Bowen disease is better known as SCC in situ, and this is a solitary, single lesion, that can be easily mistaken for a psoriatic plaque. It is a favorite among PACKRAT and PANCE examinations, in my experience.
A cutaneous horn may also manifest with SCC. A cutaneous horn is a fingernail like projection that is also produced by the SCC (Gonzalez and Goodheart 2016).
A common mistake among providers is that we don't do thorough exams, and sometimes forget to check areas such as the hair or the nails. A subungal SCC is a lesion that is under the nail-plate, which can sometimes be mistaken for a wart.
Once the diagnosis is suspected, via the abnormal skin examination, the provider should be cautious to monitor for other lesions. It is common for us to identify a skin lesion and stop our focus there.

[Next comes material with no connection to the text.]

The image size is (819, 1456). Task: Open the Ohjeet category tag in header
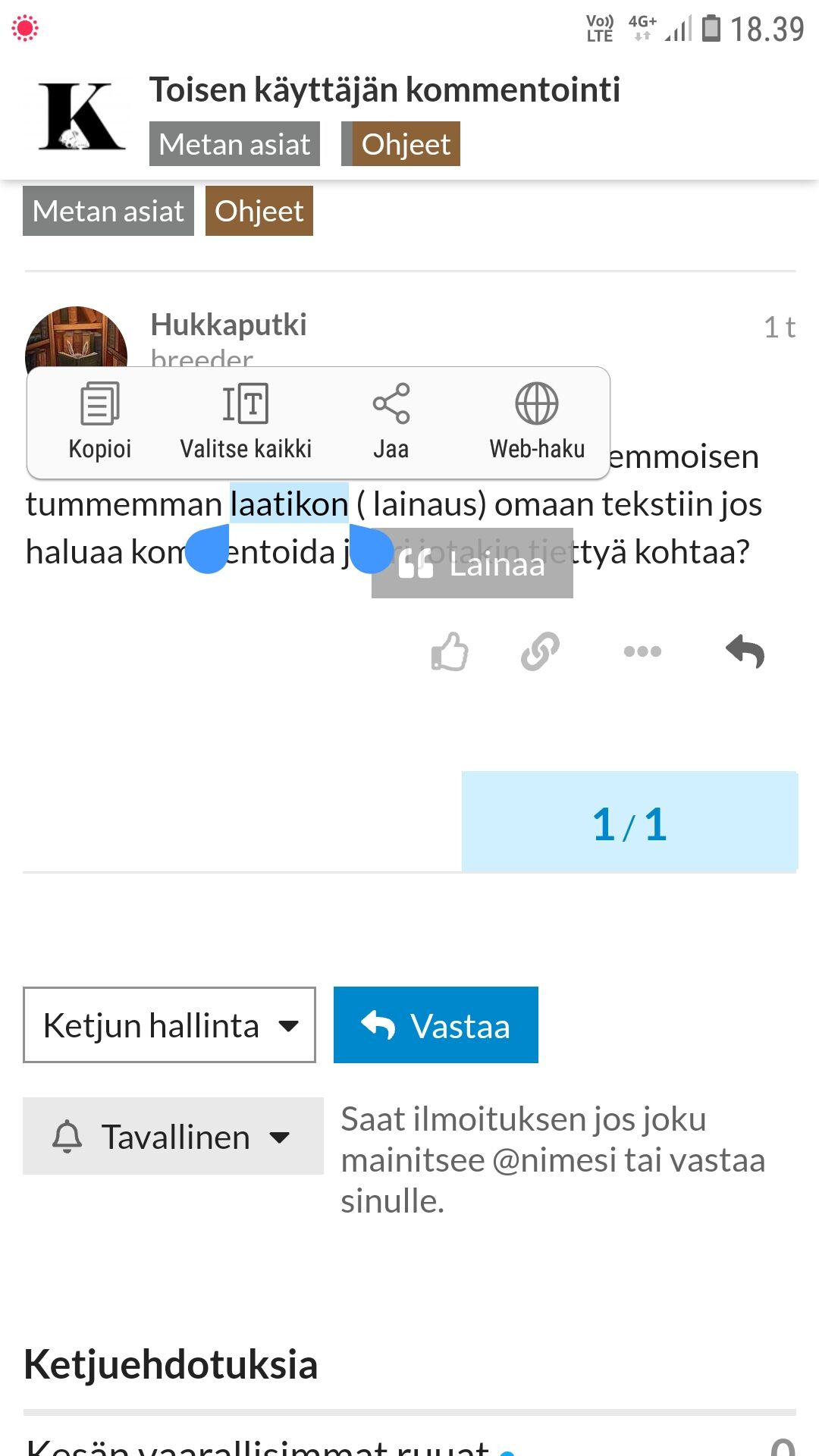pos(405,144)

If there is concern for a deep seating, metastatic lesion, the clinician should also form a lymphatic exam, looking for lymphadenopathy in the region.
If a a facial lesion is found, then the clinician should ensure to check for neck lymphadenopathy as well. If it is detected, CT scan, MRI, or PET scan can stage disease, as SCCs do have the potential to metastasize.
Biopsy of Squamous Cell
Any suspicious lesion should be biopsied. The decision to biopsy can also be complicated by what type of biopsy is needed: shave, punch, excisional, or incisional.
For providers not trained on skin biopsies, I suggest a referral to dermatology for evaluation. Lesions that are present on the face or in areas of cosmetic consideration may be sent to dermatology or plastic surgery.
It is important to note that actinic keratosis is a precursor to SCC and should be treated as such. These types of lesions may be excised in the hopes of preventing subsequent development of an SCC, or may be monitored for a period of time.
The treatment of SCCs is vastly surgical.
The primary treatment is total excision which must be accounted for with tumor margins. Histopathology can help the clinician identify whether initial excision had clean borders or whether subsequent procedure is needed.
Electrocautery and curettage is also a potential option and is used commonly for actinic keratosis. This is used for lower risk SCCs as well (Gonzalez and Goodheart, 2016). Mohs surgery is used for sensitive areas, such as the face and also has the highest cure rate.
In addition to the role of surgical treatment, another potential option is immunotherapy with imiquimod (aldara) and 5-fluorouracil. Patients with signs and symptoms of significant metastasis should be referred to a surgical oncologist. Patients undergoing excisional removal of an SCC should have routine skin exams to screen for further recurrence and/or new lesions.
We have discussed the prevention of skin cancers with our article on basal cell carcinoma previously, but it is worth re-mentioning. If you are reading this while poolside, celebrating the end of your didactic year without any sunscreen on, shame on you!
Broader spectrum sunscreens between 30 to 50 SPF are key. It should be re-applied every few hours, especially if sweating or getting wet.
Avoiding tanning beds is one of the key features as well and wearing long sleeves, hats and pants during peak sun hours is crucial as well.
We are moving forward in our important discussion of skin cancers, and at this point have covered both BCCs and SCCs.
As the summer continues to roll on, can you guess what we will cover in sunny July?
- Gonzalez, M.E and H.P. Goodheart (2016). Squamous cell carcinoma, cutaneous. The 5 Minute Clinical Consult.
- Lim, J.L and Asgari, M (2019). Epidemiology and Risk Factors for cutaneous Squamous Cell Carcinoma. UpToDate, date of access 9 June 2019.